--- Source text ---
The level of interest from digital asset entrepreneurs in using The Bahamas for token issues and other ventures "mandated" this nation move swiftly on a supervisory regime, a top regulator said yesterday.
Christina Rolle, the Securities Commission's executive director, said the Digital Assets and Registered Exchanges (DARE) Bill now provides the legal framework for a compliant and well-regulated Fintech (financial technology) sector that is focused on cryptocurrencies and other niche sector.
"The number of queries the jurisdiction has received from entrepreneurs interested in venturing into this form of capital raising has mandated that we ensure legislative and regulatory parameters are in place to address how operators conduct themselves, and how token issues come to market,” she said.
"DARE solidifies a legislative structure with standards for entry into, and participation in, the digital assets space. These requirements stipulate who may participate, the level of capital required, the rules for reporting and seeking the Commission’s approval, and the penalties for failure to comply.”
The Securities Commission, in a statement, said the DARE Bill's recent passage into law by Parliament has expanded the range of opportunities available for participants in a Bahamian financial services industry that has spent two decades in a slow but steady decline due to multiple tax and international regulatory offensives against it.
Besides providing expansion possibilities for existing institutions via growth in the digital space, the regulator also voiced hope the legislation will either attract Fintech firms to establish a physical presence in The Bahamas or work with companies already here.
In developing the legislative framework for DARE, the Securities Commission examined the status and regulatory environment of crypto currencies in rival international financial centres (IFCs) such as Switzerland, Hong Kong, Malta and Gibraltar, as well as the US.
"We left no stone unturned in analysing what others are doing to ensure DARE creates a digital asset environment that is on par or exceeds what is being offered in other jurisdictions,” said Ms Rolle.
The DARE legislation, which was passed by Parliament on November 3, facilitates the registration of digital token exchanges and the provision of related services. It also provides for the regulation of digital assets-based payment service businesses, and for the registration and licensing of financial services related to the creation, issuance or sale of digital tokens and other digital assets.
--- Given data ---
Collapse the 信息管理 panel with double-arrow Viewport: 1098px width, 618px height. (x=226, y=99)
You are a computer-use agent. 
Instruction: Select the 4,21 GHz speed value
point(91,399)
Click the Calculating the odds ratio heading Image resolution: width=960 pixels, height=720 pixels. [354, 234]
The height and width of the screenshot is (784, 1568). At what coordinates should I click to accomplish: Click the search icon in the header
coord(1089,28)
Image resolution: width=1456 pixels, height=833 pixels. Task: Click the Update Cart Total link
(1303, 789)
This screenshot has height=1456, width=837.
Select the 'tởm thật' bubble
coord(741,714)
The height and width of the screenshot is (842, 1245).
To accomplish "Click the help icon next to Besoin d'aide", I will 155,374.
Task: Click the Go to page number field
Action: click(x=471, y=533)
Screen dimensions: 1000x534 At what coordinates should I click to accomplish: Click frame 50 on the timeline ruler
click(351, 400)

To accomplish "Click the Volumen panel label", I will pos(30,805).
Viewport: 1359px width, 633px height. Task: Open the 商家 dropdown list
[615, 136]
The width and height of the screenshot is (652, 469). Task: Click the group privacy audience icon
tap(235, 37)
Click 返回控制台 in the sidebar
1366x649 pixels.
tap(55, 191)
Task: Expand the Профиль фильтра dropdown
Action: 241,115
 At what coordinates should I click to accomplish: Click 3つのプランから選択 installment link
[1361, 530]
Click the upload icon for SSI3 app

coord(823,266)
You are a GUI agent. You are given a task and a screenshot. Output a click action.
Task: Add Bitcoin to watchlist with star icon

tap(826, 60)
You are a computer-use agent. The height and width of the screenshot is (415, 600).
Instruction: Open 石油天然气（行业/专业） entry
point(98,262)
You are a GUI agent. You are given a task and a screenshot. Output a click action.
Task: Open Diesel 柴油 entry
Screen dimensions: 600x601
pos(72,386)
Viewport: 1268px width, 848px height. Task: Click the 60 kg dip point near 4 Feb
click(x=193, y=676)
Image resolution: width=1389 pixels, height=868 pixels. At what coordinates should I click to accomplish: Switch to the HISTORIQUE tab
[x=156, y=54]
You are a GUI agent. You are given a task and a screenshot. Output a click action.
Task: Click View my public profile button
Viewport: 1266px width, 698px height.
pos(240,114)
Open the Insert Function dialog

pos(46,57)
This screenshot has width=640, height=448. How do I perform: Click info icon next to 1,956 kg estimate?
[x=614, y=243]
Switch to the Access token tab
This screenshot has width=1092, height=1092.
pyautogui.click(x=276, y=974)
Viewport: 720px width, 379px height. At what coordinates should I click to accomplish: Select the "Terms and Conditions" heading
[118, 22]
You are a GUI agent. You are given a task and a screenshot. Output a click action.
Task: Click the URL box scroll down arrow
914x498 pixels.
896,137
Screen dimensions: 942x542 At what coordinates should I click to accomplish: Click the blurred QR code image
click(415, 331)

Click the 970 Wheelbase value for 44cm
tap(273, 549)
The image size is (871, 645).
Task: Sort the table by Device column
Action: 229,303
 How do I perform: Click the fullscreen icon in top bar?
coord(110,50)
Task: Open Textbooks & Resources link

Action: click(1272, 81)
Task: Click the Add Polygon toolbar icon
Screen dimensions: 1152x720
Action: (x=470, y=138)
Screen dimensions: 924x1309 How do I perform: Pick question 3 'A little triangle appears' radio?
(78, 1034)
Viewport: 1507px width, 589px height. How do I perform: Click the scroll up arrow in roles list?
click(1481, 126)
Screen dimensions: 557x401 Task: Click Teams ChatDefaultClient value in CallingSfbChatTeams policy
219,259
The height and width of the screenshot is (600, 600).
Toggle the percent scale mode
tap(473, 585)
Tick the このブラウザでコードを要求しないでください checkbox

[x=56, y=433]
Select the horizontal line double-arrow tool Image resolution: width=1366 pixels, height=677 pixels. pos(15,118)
---
Task to carry out: Please write out the DARE Bill article word for word from "In developing the" up to and including "other digital assets.".

Written response:
In developing the legislative framework for DARE, the Securities Commission examined the status and regulatory environment of crypto currencies in rival international financial centres (IFCs) such as Switzerland, Hong Kong, Malta and Gibraltar, as well as the US.
"We left no stone unturned in analysing what others are doing to ensure DARE creates a digital asset environment that is on par or exceeds what is being offered in other jurisdictions,” said Ms Rolle.
The DARE legislation, which was passed by Parliament on November 3, facilitates the registration of digital token exchanges and the provision of related services. It also provides for the regulation of digital assets-based payment service businesses, and for the registration and licensing of financial services related to the creation, issuance or sale of digital tokens and other digital assets.